その夜、レーガと改めて話す時間をもらって彼と話した。


「ティニー、ヘンリーニ王子の婚約者の頃から君をずっと見ていた。君はいつでも懸命に努力していたね」

「そう感じて下さっていたのですか?」

「ああ。君の剣ダコを見たらこんなところでお妃教育を受けているなんて、本当は意に沿わないのだろうと思っていた」


私の頑張りを知ってくれている人がいるんだと思ったら、思わず涙がこぼれそうになった。


「ありがとうございます…」


心からそう思って言った。この人は見た目だけでなく、心も優しい最高な男だと思った。


レーガはうつむく私をそっと抱き寄せ、私の額にそっとキスをしたのだった。


◇◇◇

「で?あなた方は仲良くなってきているの?」


ナリオーネは私とレーガに詰問していた。ここは、ヘンリーニ王子とナリオーネ公爵令嬢の結婚前の親睦を深めるお茶会の席である。彼等は順調に結婚する段階まで進んでいた。ようやく王も仲の悪い従弟の娘を息子の妻に受け入れることを承諾したのだ。

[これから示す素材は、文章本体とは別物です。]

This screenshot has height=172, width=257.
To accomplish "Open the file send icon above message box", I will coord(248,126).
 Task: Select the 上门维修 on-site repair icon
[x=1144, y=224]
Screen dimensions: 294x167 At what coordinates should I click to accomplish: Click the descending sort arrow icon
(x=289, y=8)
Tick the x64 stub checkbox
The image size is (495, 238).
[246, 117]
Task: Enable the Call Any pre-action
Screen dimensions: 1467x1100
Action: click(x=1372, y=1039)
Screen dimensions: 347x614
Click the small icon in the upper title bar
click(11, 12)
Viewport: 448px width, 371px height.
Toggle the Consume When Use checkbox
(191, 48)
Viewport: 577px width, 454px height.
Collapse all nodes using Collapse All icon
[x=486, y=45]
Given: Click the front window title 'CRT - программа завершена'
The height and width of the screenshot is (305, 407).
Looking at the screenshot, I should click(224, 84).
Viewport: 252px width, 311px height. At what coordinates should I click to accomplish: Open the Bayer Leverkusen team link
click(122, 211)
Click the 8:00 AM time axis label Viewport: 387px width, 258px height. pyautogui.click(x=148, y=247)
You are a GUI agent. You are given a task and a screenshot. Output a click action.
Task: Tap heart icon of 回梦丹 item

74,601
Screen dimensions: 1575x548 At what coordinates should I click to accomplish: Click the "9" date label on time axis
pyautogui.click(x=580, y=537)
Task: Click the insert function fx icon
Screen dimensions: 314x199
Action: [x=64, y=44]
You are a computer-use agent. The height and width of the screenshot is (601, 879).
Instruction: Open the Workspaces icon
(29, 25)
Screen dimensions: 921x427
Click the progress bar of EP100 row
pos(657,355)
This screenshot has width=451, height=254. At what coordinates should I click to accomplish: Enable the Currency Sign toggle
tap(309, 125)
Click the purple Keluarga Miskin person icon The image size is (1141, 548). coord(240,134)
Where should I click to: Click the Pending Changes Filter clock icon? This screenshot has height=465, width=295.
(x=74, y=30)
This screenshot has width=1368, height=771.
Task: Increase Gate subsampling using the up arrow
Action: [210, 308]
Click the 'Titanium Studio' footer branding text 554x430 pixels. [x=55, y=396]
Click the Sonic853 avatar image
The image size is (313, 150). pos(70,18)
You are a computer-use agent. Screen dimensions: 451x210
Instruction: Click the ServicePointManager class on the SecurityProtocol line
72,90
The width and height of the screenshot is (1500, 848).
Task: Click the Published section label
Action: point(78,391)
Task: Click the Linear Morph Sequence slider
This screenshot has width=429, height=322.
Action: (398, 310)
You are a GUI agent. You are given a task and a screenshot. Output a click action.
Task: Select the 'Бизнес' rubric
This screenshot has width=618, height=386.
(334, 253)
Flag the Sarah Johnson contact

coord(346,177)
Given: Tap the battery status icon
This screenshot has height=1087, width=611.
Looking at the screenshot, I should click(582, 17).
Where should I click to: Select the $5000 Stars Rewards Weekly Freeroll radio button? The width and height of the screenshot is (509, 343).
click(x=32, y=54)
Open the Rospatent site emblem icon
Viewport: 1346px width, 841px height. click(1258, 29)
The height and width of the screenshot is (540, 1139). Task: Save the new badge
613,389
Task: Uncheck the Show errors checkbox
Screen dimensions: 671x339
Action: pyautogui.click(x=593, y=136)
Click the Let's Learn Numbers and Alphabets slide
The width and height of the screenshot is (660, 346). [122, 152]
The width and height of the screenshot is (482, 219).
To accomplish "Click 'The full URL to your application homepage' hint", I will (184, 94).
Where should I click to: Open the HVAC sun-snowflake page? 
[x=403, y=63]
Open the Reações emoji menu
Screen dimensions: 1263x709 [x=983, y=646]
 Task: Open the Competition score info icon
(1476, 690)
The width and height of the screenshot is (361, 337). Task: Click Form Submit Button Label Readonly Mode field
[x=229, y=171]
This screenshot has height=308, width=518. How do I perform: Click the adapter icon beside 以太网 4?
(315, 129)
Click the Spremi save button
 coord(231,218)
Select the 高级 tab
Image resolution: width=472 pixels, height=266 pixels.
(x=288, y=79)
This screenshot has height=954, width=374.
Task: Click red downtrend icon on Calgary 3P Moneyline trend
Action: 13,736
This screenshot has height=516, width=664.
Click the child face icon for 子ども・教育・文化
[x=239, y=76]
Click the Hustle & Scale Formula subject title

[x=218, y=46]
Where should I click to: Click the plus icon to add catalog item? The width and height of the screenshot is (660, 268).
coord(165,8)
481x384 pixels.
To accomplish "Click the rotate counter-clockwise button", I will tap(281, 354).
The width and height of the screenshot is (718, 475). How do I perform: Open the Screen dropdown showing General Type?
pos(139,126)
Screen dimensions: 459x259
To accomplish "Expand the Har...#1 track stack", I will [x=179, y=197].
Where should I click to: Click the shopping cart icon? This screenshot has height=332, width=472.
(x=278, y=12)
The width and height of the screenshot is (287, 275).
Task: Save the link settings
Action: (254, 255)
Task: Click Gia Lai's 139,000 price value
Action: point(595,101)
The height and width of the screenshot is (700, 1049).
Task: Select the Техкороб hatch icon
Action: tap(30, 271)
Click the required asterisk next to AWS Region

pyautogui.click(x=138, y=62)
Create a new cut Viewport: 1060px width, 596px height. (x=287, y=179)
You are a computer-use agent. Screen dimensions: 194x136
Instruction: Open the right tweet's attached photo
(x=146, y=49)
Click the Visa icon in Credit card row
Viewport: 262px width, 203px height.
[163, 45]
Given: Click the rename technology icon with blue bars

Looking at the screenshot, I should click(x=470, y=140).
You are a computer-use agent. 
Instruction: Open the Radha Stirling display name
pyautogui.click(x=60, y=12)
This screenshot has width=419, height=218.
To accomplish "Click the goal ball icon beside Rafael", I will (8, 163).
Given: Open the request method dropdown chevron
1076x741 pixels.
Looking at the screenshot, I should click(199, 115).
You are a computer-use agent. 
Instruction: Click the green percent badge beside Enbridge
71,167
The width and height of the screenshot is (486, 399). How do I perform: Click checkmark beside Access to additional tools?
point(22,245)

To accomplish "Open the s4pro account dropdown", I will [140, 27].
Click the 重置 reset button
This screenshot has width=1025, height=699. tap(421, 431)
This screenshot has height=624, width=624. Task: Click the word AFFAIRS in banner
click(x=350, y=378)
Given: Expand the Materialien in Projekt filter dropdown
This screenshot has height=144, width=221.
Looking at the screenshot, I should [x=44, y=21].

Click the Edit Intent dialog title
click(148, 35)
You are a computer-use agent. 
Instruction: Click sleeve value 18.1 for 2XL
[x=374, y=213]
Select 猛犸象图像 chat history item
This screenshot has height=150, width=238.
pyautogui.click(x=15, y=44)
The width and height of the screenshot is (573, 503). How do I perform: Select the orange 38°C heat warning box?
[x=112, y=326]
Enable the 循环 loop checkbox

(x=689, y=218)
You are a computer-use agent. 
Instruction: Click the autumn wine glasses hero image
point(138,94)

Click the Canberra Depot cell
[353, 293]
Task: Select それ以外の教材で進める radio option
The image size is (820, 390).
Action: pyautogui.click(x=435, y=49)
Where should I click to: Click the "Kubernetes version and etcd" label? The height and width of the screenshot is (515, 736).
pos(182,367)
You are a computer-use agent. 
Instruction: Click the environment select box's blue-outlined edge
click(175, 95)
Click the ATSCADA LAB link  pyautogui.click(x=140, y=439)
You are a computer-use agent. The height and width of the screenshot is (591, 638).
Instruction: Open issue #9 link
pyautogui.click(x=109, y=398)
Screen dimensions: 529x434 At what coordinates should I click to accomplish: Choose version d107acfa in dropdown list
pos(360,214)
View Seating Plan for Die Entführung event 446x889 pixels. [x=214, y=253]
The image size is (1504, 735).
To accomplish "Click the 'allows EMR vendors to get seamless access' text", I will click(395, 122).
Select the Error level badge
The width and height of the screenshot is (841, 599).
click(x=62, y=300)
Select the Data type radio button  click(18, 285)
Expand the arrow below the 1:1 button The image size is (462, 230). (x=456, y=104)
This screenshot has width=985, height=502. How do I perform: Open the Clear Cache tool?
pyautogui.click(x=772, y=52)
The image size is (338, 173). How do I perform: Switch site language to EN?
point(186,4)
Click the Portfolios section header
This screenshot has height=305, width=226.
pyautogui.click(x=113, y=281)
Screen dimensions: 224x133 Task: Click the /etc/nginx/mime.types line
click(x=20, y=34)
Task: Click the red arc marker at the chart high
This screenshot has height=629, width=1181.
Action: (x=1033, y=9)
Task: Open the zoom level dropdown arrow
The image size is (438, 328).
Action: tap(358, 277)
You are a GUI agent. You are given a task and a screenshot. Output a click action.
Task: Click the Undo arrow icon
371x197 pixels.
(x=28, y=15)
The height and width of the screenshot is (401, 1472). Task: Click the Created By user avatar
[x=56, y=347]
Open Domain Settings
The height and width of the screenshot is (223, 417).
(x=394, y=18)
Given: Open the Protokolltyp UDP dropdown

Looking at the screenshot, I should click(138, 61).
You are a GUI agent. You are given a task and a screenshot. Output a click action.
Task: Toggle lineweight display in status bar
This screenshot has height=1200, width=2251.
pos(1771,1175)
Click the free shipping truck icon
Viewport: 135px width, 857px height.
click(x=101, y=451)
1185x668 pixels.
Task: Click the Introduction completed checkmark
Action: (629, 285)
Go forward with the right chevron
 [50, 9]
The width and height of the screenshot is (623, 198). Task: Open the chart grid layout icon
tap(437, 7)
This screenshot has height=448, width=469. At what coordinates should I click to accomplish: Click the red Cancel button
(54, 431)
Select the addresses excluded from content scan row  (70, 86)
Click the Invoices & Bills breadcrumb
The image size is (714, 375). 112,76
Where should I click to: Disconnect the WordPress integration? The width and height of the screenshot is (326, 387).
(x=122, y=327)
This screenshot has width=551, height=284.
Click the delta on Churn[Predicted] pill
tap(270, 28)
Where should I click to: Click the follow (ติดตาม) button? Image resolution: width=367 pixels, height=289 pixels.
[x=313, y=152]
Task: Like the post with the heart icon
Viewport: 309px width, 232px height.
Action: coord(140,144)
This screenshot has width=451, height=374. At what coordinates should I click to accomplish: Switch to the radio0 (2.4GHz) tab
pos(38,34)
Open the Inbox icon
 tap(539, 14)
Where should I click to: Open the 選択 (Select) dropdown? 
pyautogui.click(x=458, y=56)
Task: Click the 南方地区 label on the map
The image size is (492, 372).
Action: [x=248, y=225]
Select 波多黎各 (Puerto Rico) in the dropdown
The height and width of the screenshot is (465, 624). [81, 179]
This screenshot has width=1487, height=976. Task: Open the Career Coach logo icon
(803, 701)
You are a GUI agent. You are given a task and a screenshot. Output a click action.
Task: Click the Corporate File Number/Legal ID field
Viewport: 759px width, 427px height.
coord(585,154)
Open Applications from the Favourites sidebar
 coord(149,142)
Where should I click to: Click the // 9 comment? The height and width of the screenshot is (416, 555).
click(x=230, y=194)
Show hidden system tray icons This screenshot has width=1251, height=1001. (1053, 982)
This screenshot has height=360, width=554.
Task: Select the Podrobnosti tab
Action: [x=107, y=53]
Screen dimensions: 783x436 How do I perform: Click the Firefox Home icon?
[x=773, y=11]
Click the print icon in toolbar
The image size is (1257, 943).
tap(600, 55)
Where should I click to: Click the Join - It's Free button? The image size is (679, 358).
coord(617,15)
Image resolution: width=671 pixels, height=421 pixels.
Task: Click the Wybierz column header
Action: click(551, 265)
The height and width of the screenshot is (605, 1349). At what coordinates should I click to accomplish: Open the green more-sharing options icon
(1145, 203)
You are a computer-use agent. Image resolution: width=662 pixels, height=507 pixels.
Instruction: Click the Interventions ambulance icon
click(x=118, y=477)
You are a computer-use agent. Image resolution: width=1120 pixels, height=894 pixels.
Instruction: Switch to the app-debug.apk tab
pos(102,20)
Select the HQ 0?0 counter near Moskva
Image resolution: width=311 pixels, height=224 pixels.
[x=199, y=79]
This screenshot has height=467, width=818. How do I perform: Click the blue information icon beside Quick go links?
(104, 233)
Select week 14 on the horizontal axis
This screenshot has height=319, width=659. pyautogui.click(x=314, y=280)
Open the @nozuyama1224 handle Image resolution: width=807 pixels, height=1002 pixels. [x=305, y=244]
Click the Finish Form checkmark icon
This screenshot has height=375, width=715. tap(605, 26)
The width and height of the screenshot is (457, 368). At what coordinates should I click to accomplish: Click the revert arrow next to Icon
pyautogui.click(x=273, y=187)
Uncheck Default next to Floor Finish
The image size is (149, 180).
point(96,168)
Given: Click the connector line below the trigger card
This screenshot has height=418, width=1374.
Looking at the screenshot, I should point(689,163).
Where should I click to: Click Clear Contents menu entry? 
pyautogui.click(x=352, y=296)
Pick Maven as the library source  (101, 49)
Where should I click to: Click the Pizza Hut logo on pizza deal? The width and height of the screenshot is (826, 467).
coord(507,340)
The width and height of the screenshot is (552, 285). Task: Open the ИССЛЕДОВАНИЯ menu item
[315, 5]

「だから、あなた方はどの程度、デートなどなさってますの?ほとんど、わたくし達と過ごしている時間が多いではないですか!」

「殿下達がお休みになられた後、たまに城のバルコニーでお話をさせてもらっていますよ」


私が答えるとナリオーネは、頬に手を当て“星空の下でのデートですのね!ステキ!”などと言っている。そんな彼女を見たヘンリーニ王子も“今度、星空の下でデートも良いな”などと言っていた。


一時期は私の青春をブッ壊されてキレていたが、私の隣に立つレーガを見ると良い出会いのための苦行だったと今は思えている。


私の視線を感じたレーガが私の方を見て王子達の見えない位置で私の小指を一瞬、握った。


(ああ、甘酸っぱい!)


私は、今を満足して生きている。“人生山あり谷あり”だ。懸命にやっていれば、自分のことをきちんと見てくれている人はいるものだと、いつか生まれるであろう子供にも教えてやろうと思ったのだった。